REPUBLIKA.CO.ID, JAKARTA -- Ahli Ushul Fiqih IAIN Raden Intan Lampung, Ahmad Ishomuddin menjadi saksi kedua meringankan dalam sidang lanjutan ke-15 kasus dugaan penodaan agama dengan terdakwa Basuki Tjahaja Purnama (Ahok) yang digelar di Auditorium Kementrian Pertanian, Jalan Harsono, Ragunan, Jakarta Selatan, Selasa (21/3).
Ahmad dihadirkan tim penasihat hukum sebagai saksi ahli agama. Diketahui, Ahmad merupakan Rais Syuriah Pengurus Besar Nahdlatul Ulama Jakarta, namun ia menolak bila disebut kehadirannya sebagai saksi mewakili Nahdlatul Ulama.
"Saya pembantu Rais Aam (PBNU), tapi saya tidak mewakili NU. Saya disini atas nama pribadi," ujar Ahmad di dalam ruang persidangan.

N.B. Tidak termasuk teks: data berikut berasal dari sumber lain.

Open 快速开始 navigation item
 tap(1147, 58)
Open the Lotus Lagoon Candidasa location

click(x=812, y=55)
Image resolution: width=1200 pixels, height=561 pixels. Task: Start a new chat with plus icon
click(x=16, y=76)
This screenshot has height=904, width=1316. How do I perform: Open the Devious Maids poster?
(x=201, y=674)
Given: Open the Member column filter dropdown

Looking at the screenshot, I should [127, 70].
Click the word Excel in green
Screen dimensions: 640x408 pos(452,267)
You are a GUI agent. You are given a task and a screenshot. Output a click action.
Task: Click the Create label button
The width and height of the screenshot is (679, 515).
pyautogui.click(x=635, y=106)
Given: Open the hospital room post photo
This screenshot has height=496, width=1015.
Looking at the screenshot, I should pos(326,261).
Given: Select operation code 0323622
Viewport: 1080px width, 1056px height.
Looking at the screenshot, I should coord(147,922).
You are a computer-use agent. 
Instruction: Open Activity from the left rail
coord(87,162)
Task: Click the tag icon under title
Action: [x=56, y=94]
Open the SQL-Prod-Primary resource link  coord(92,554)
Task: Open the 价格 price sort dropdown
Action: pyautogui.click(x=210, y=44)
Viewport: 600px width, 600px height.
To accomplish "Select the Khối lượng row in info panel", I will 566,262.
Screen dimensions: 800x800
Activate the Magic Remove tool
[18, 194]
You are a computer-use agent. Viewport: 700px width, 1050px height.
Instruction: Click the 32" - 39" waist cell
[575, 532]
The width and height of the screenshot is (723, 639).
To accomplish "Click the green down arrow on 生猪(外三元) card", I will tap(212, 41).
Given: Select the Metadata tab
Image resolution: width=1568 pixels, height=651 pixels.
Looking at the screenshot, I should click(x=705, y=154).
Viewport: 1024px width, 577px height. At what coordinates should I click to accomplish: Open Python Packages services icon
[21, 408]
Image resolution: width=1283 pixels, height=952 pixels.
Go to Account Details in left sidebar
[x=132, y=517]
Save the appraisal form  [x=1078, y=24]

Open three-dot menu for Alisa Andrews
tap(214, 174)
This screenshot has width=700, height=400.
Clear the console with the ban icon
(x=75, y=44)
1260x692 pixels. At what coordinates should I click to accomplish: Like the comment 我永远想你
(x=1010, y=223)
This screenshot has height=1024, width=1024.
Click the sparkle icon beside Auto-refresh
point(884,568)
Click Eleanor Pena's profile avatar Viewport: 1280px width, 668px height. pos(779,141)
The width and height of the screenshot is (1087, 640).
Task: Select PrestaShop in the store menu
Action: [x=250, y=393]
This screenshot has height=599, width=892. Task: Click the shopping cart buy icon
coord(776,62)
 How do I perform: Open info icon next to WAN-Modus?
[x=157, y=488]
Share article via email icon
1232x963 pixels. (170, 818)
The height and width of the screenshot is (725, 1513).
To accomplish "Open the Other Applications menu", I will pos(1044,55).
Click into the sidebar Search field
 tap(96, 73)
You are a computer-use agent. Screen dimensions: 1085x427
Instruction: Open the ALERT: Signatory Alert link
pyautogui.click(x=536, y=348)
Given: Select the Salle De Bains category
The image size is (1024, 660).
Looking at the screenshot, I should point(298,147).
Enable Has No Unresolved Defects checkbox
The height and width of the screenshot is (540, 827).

Kepada Majelis Hakim, Ahmad juga mengaku sebagai salah satu bagian dari komisi fatwa Majelis Ulama Indonesia. Namun, meskipun salah satu bagian dari komisi Fatwa, Ahmad mengaku tidak mendapatkan informasi dan undangan ketika komisi fatwa MUI membahas dan mengambil sikap keagamaan Ahok yang telah menodai Alquran dan ulama dengan mengutip surat Al Maidah ayat 51.
"Saya tidak dapat informasi. (mengeluarkan sikap keagamaan) Memang, melibatkan komisi fatwa, tapi saya enggak termasuk yang dapat undangan. Saya tidak ikut dilibatkan," katanya.
Menurut Ahmad sikap keagamaan MUI tersebut merupakan suatu kekeliruan yang memicu banyak permasalahan. "Sikap keagamaan ini pemicu masalah ini jadi semakin besar. Kita bisa lihat sejumlah demonstrasi yang dilakukan, sampai munculnya GNPF MUI," katanya.
Seharusnya, kata Ahmad, sikap keagamaan MUI harus dibarengi dengan konfirmasi pada Ahok terlebih dahulu. "Saya dapat informasi MUI tidak lakukan klarifikasi yang dimaksud, MUI tak melakukan crosscheck ke Kepulauan Seribu dan tak minta pak Ahok keterangan tiba-tiba keluar pernyataanya," jelas Ahmad.
Namun, Ahmad sependapat ihwal pendapat MUI terkait keharmonisan. "Saya setuju seperti poin keharmoisan harus tetap terjaga. Tapi hal memutuskan yang bisa merugikan orang lain tanpa melakukan tabayyun adalah hal tak sependapat," ujar Ahmad.
Selain itu, Ahmad juga menjelaskan soal arti kata 'auliya' dalam Surat Al Maidah ayat 51. Menurutnya, berdasarkan tafsir baru Kementerian Agama, kata 'auliya' berarti teman setia. "Kecuali terjemahan Kementerian Agama yang lama dan sudah direvisi (arti auliya pemimpin)," kata dia.
Meski begitu, dia tak mempermasalahkan apabila masih ada pihak yang menganggap arti auliya dalam surat Al Maidah ayat 51 sebagi pemimpin. Karena, berdasarkan tafsir yang ia ketahui auliya adalah teman setia.
"Kalau ada yang menerjemahkan sebagai pemimpin, silakan. Tetapi, menurut tafsir yang saya pelajari, dari ratusan kitab tafsir, tidak satupun memiliki makna pemimpin," kata Ahmad.
Lebih lanjut Ahmad juga menjelaskan, terkait konteks dari isi dari surat Al Maidah ayat 51 yang berkaitan dengan perang pada saat jaman nabi. Ahmad menerangkan surat Al Maidah ayat 51 menjelaskan hubungan antara orang islam dengan pemeluk agama lain saat perang fisik terjadi. Ayat tersebut dapat diterapkan jika ada konteks yang sama terjadi saat ini.
"Kalau diterapkan dalam konteks kekinian, puncak permusuhan bisa terjadi jika konteksnya sama yaitu terjadi peperangan secara fisik antara orang islam dengan agama lain. Konteks surat Al Maidah ayat 51 adalah peperangan," jelasnya.
Ahmad menambahkan, untuk menafsirkan ada empat metode tafsir yang digunakan untuk mengartikan ayat suci Alquran. Keempat cara itu adalah metode penafsiran global, analisis, perbandingan antar ayat dengan hadis nabi atau ayat lain, dan kajian tematik.